═════ Input material ═════

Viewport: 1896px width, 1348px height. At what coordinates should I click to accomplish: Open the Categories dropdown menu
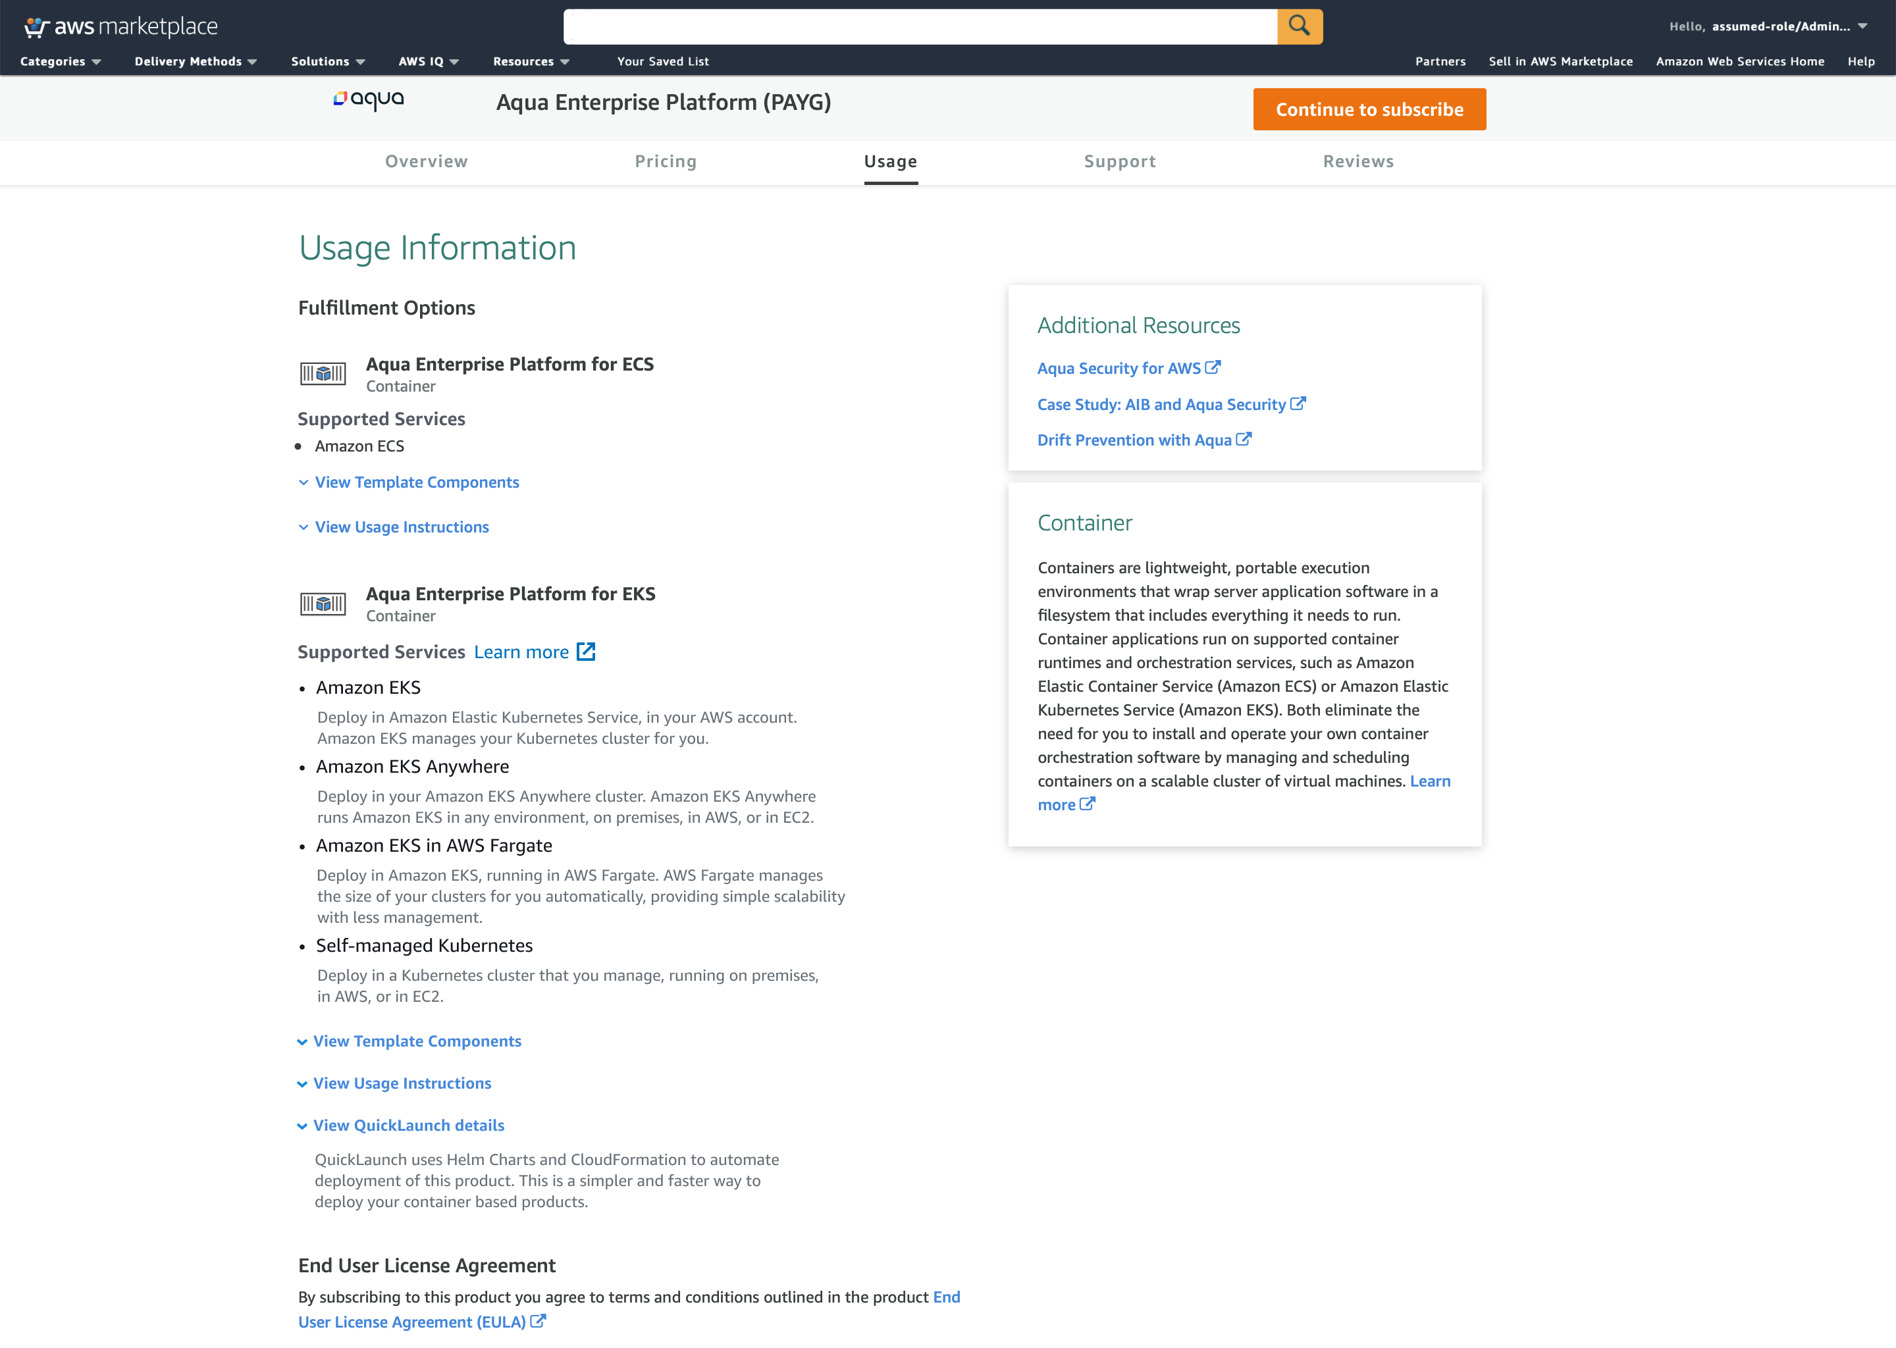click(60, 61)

═════
═════ Input material ═════

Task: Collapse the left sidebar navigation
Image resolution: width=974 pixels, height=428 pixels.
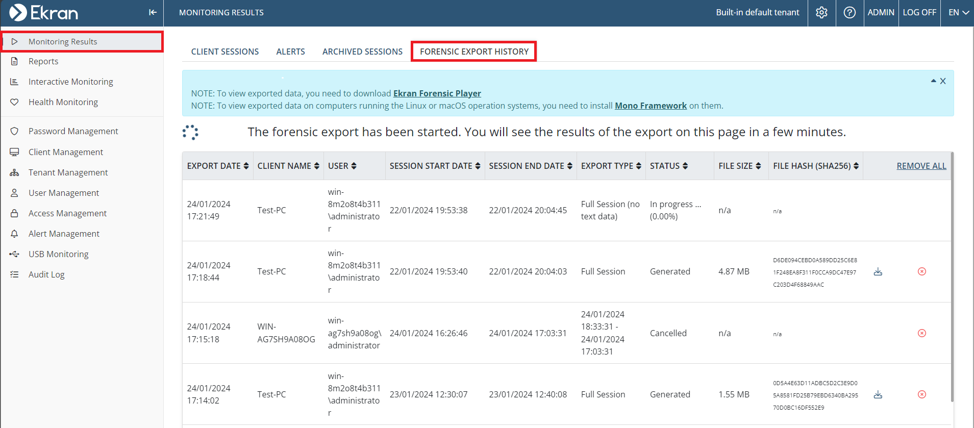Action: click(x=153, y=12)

═════

Please turn the data into a numbered list, starting at the line that has "Viewport: 1896px width, 1348px" and stopping after the line that has "click(60, 61)". Skip any blank lines and leave the pictures out.

1. Viewport: 1896px width, 1348px height. At what coordinates should I click to accomplish: Open the Categories dropdown menu
2. click(60, 61)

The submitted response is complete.